▶ PROVIDED PASSAGE:
>> Begin

Files
kaiju/containers/containerization.md
2024-05-07 21:06:05 -04:00

26 KiB

CGS GAMERA Containerization


Last Updated: March 12, 2024, Brent Smith

While running containers on HPC platforms does not guarantee the same performance benchmarks as a server-dependent installation would (including adaptations specific to the system hardware), the benefit containers provide is in the ease of use, platform independence, and portability. Below are details regarding the containerization of the CGS' GAMERA model code and the use on HPC platforms such as NAS' Pleaides and NASA GSFC CCMC's AWS HPC cluster.

Table of Contents

[TOC]



1. Containers - Quick Overview


Containers, from a broader viewpoint, are similar to virtual machines. They attempt to isolate an application and its dependencies into a self-contained "box". The main difference is in their implementation or architecture/design.

virtual machines containers

Figure 1: Virtual Machines (left) structure comparison with Containers (right).

Here, the containerization engine (not the container) comprises of the guest OS to run the application. Because of this, containers can be more lightweight than VMs as well as faster to spin up.

Reference: Containers, Docker, and VMs Intro

1.1 Which Container Platform?

Docker, while the most popular option, is not the only one available. Most HPC supercomputer platforms regulate the use of Docker in preference toward Singularity as a containerization solution due to its ability to run as a non-root user (this prevents a user from gaining admin/root access and priveledges on shared filesystems). Docker images can still be ported to Singularity, but may not fully translate functionality identically.

>> End

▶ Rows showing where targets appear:
>> Begin

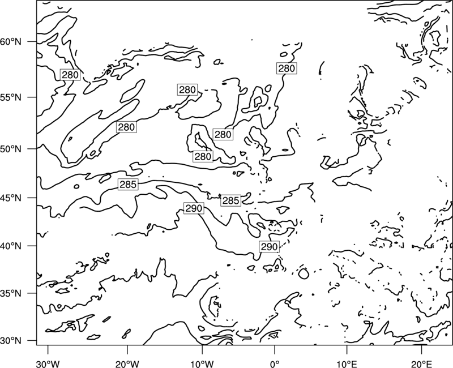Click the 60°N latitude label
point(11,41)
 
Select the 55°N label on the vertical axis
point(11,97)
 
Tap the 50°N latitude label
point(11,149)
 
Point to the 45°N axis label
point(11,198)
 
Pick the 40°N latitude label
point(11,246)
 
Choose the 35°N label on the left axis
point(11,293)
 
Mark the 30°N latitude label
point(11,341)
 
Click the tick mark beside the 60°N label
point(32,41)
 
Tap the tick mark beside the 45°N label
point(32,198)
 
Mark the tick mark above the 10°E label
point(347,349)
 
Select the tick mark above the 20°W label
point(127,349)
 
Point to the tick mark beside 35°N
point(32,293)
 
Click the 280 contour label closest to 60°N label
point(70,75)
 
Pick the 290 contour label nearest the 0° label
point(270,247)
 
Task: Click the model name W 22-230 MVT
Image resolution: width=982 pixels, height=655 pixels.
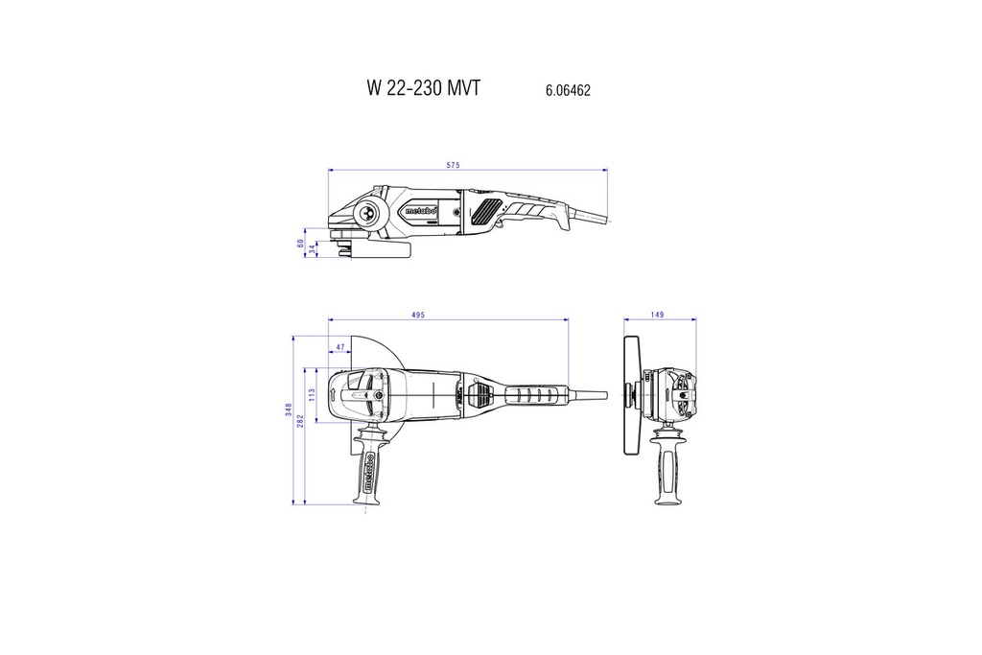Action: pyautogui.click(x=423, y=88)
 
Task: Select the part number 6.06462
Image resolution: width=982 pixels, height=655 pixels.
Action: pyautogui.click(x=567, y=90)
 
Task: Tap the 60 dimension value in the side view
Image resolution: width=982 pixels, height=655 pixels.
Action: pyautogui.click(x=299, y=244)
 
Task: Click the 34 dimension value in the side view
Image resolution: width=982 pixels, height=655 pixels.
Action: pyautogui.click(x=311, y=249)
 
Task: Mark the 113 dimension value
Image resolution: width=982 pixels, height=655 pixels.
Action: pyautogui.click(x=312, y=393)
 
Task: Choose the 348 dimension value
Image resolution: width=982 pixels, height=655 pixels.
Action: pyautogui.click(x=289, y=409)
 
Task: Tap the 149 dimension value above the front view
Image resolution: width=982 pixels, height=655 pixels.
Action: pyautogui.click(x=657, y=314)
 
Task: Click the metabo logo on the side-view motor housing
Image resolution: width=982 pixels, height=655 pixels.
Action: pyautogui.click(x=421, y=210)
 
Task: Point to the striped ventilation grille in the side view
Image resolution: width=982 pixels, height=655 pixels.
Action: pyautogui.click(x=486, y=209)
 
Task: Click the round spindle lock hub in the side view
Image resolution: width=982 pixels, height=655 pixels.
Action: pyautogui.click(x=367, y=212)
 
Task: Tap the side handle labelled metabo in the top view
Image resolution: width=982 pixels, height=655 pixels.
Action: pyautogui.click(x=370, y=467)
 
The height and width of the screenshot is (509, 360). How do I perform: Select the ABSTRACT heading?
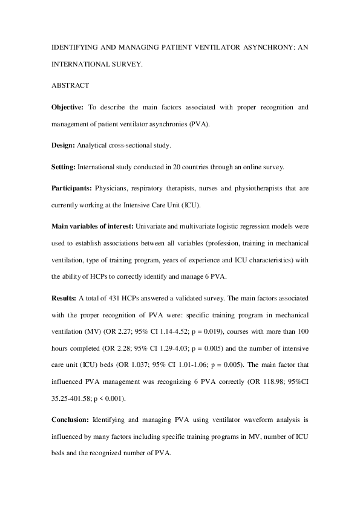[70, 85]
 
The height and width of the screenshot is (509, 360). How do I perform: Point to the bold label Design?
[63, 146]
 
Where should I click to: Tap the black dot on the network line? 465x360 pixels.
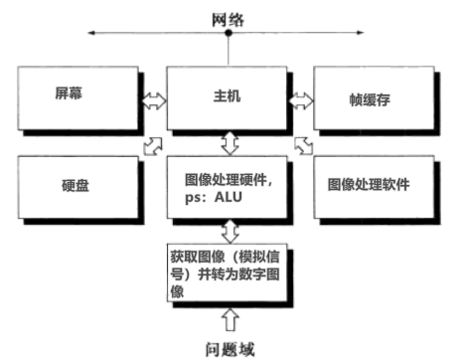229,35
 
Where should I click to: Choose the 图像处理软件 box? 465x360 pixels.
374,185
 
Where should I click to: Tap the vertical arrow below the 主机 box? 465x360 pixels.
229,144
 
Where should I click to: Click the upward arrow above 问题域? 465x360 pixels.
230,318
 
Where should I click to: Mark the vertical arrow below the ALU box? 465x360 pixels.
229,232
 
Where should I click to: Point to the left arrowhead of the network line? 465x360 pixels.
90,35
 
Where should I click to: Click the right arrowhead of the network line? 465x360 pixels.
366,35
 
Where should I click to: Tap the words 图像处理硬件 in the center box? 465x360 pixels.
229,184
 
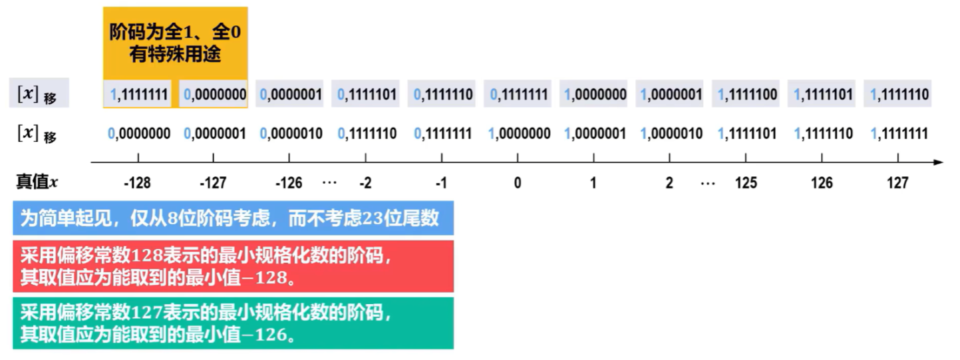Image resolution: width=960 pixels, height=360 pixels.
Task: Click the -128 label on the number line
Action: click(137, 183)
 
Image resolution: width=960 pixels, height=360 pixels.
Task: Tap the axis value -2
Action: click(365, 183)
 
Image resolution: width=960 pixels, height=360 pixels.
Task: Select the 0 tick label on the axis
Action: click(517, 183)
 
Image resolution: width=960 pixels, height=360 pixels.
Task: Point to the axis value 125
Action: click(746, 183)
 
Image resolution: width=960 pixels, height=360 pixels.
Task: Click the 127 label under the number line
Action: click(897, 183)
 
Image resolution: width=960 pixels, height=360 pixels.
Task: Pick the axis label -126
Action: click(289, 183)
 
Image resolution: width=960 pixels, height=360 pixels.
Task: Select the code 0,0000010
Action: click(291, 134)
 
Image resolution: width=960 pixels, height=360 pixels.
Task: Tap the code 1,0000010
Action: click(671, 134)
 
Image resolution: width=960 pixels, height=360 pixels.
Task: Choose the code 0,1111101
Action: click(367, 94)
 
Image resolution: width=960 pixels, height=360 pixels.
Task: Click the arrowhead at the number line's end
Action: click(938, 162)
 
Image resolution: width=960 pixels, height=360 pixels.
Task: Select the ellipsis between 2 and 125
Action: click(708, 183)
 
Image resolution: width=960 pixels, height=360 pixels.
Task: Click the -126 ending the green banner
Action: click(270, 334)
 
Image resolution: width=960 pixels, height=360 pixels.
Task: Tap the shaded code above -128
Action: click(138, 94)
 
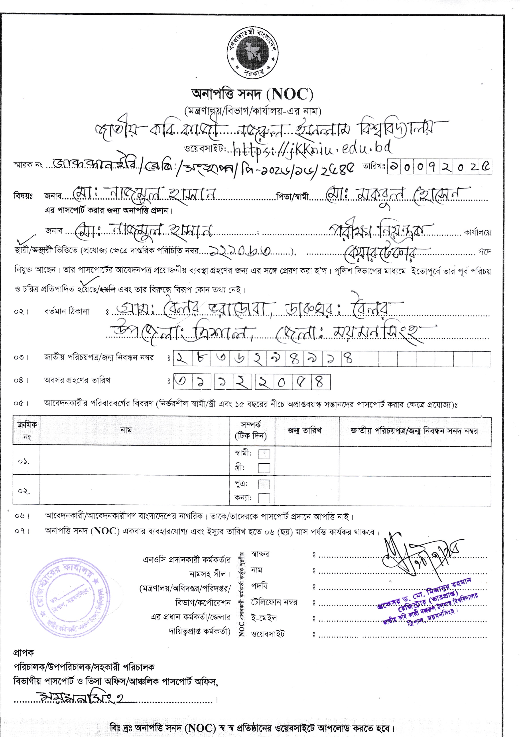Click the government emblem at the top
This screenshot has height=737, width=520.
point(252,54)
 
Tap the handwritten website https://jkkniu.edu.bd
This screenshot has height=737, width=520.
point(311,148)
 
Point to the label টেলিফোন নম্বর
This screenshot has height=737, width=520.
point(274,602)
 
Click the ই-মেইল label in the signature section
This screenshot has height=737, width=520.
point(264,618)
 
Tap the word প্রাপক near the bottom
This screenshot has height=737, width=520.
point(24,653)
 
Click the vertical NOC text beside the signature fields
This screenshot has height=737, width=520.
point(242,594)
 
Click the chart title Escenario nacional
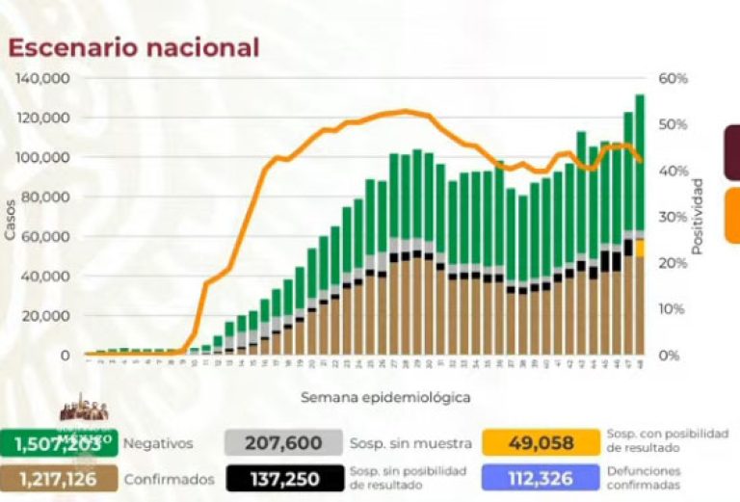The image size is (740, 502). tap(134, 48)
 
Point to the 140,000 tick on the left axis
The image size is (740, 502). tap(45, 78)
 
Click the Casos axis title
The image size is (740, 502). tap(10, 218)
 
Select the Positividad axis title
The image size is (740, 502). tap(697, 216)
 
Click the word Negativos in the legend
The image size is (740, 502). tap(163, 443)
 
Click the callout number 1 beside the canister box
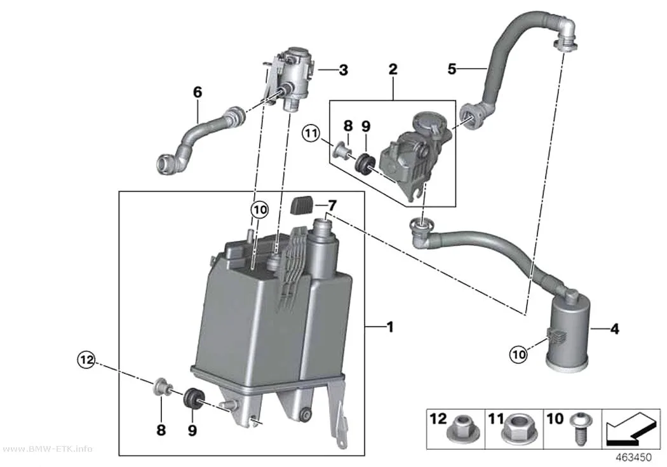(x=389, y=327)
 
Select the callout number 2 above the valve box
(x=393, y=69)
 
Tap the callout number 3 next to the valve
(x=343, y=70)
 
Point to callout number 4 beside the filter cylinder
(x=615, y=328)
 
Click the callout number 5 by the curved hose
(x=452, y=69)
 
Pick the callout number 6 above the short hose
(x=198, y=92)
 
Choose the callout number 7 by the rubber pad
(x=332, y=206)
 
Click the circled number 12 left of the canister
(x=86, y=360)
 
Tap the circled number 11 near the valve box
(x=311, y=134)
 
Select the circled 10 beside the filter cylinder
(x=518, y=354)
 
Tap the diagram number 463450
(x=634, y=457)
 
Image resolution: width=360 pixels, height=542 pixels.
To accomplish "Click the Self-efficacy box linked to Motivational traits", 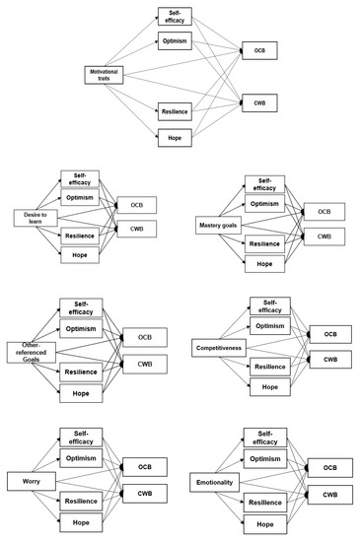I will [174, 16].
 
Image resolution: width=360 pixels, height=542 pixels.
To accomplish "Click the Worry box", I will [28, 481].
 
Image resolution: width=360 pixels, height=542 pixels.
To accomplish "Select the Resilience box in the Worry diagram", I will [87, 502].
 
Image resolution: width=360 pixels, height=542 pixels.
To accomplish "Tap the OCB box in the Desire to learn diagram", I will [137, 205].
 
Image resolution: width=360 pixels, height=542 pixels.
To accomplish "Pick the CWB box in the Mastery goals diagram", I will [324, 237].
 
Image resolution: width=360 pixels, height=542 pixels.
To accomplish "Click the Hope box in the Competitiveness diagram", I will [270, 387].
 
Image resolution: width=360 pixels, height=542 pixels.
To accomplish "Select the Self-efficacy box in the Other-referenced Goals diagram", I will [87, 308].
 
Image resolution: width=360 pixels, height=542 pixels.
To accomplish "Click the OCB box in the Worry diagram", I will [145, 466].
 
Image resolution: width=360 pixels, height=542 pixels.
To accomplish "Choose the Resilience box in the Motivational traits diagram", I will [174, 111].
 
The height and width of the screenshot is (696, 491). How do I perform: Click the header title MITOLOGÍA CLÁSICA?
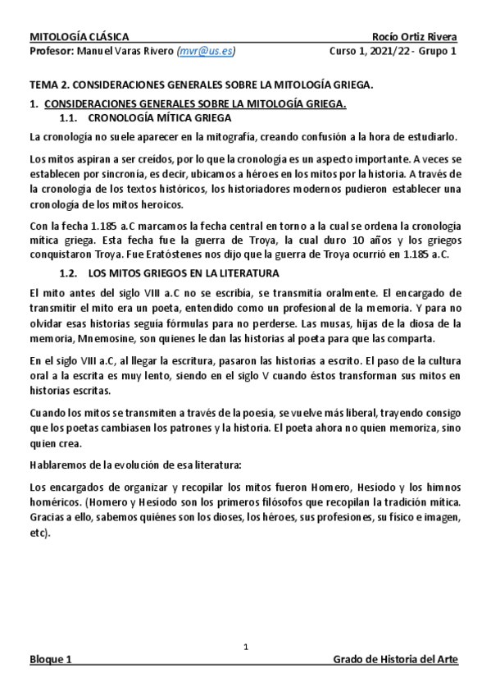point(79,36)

>> End

▶ REQUIRED TASKS:
1. Answer these questions about the containerization page:
(a) Whose name appears on the "Last Updated" line, and with what date?
(b) Which containerization solution do most HPC supercomputer platforms prefer over Docker?
(c) According to the page, what comprises the guest OS to run the application in a container setup?
2. Recast the part of the records that opens with the line containing "Task: Click the 34" and closes with the line containing "Action: pyautogui.click(x=370, y=467)" as a JSON list of strings. Include both end lines, give one string per line, and leave out blank lines.
The containerization text and the records are separate material with no connection to each other.

▶ SET OF ANSWERS:
1.
(a) Brent Smith, March 12, 2024.
(b) Singularity.
(c) The containerization engine, not the container.

2.
[
  "Task: Click the 34 dimension value in the side view",
  "Image resolution: width=982 pixels, height=655 pixels.",
  "Action: pyautogui.click(x=311, y=249)",
  "Task: Mark the 113 dimension value",
  "Image resolution: width=982 pixels, height=655 pixels.",
  "Action: pyautogui.click(x=312, y=393)",
  "Task: Choose the 348 dimension value",
  "Image resolution: width=982 pixels, height=655 pixels.",
  "Action: pyautogui.click(x=289, y=409)",
  "Task: Tap the 149 dimension value above the front view",
  "Image resolution: width=982 pixels, height=655 pixels.",
  "Action: pyautogui.click(x=657, y=314)",
  "Task: Click the metabo logo on the side-view motor housing",
  "Image resolution: width=982 pixels, height=655 pixels.",
  "Action: pyautogui.click(x=421, y=210)",
  "Task: Point to the striped ventilation grille in the side view",
  "Image resolution: width=982 pixels, height=655 pixels.",
  "Action: pyautogui.click(x=486, y=209)",
  "Task: Click the round spindle lock hub in the side view",
  "Image resolution: width=982 pixels, height=655 pixels.",
  "Action: pyautogui.click(x=367, y=212)",
  "Task: Tap the side handle labelled metabo in the top view",
  "Image resolution: width=982 pixels, height=655 pixels.",
  "Action: pyautogui.click(x=370, y=467)"
]